The report concludes that Greater Brighton is showing leadership on a range of climate issues, members working together towards a net zero carbon target.
The report is the first annual update on the GB10 pledges on the environment signed off last year to measure actions, not words, from members of the region who include all local councils, three universities, business groups and the South Downs National Park.
Among the initiatives progressing outlined in the report includes:
- Development of the Sussex Bay initiative to enhance the potential of marine and coastal environments to deliver carbon sequestration and biodiversity. Kelp which captures carbon is beginning to grow back after trawlers were banned from scouring the seabed.
- The establishment of a housing retrofit task force to begin comprehensive energy efficiency programmes on older homes
- The establishment of a Sussex Hydrogen Group within Greater Brighton to promote and support the introduction of the clean fuel including powering buses.
- Action from water companies in the region to recycle waste water to relieve pressure on fresh water supplies in places like chalk rivers
- Local councils making moves to change their vehicle fleets to run on electricity rather than fossil fuels and establishing charging points.
- Advanced planning to move council house stock away from gas heating and projects to install heat pumps, including those using heat from sewers under way.
Leader of Brighton and Hove City Council, Cllr Phelim MacCafferty, who is also Greater Brighton’s environment lead, said he was pleased to see progress in the first year but warned there was still much to do.
“We established the GB10 pledges so we could inform residents about what we were doing on climate change but more importantly so we could be held to account for our work on this front,” he said, “The need for action to tackle the terrible harm climate change is already visiting upon the planet remain extremely urgent and must involve all of us which is why the first year of the GB10 shows the power of working collectively as a region to get things done. But as the report indicates there is much more to be done and we cannot let up the pace of our work.”

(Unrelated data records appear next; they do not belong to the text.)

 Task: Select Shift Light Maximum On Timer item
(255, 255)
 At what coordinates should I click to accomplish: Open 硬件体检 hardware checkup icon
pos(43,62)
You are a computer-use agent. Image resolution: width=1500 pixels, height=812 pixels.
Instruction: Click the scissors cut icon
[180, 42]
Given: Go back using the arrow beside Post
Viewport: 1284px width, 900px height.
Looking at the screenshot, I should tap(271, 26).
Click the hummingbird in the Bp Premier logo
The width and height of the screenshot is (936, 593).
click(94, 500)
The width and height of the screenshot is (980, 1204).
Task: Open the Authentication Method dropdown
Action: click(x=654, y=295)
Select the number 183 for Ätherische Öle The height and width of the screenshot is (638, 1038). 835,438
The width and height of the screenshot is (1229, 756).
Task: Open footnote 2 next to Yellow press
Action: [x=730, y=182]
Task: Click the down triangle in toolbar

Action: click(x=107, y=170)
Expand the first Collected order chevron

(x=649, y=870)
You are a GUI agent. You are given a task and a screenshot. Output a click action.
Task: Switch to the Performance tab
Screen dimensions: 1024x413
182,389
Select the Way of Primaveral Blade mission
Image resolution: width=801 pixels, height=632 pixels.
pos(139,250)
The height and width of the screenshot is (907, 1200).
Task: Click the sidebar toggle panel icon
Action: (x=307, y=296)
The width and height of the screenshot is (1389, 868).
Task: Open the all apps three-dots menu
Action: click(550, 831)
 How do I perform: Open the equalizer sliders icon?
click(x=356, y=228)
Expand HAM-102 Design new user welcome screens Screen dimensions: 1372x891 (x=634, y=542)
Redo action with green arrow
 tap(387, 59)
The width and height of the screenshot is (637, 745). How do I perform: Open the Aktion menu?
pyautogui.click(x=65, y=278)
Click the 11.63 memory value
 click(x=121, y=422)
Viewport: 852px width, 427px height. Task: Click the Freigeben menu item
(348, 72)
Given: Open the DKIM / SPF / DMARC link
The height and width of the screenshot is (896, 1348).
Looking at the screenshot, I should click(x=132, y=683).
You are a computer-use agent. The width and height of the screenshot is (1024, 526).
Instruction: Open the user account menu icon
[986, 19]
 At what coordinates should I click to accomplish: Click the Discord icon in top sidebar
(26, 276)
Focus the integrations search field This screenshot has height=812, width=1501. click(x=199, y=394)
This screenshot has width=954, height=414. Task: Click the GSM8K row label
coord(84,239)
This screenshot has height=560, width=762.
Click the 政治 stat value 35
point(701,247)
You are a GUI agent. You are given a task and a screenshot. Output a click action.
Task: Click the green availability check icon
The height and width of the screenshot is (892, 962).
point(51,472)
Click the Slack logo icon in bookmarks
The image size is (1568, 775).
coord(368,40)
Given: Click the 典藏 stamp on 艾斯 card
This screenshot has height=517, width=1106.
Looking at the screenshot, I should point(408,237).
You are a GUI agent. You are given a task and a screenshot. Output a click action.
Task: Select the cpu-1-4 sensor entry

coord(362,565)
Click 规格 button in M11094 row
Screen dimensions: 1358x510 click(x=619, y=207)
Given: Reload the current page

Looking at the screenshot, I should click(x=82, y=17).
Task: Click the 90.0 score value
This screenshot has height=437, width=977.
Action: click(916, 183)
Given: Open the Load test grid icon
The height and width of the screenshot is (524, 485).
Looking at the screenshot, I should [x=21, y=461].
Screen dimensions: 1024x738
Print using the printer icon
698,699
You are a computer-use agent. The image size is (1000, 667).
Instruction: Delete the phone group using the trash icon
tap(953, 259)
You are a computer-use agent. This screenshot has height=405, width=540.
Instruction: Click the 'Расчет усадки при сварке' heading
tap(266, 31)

The report, to go before members of the region’s board next week, says more work is needed to develop leadership to develop a low-carbon economy and progress is being made on developing a model to allow investment in climate projects.
Together, the report says, the actions ‘contribute to demonstrating that the Greater Brighton area can be an exemplar to government about how to decarbonise a small city, rural communities and coastal areas.’
The Greater Brighton city region covers an area from Selsey in the west to Newhaven in the east and as far north as Crawley. By working collaboratively it has brought significant investment into the region and is now positioning itself as a key leader in clean, sustainable growth.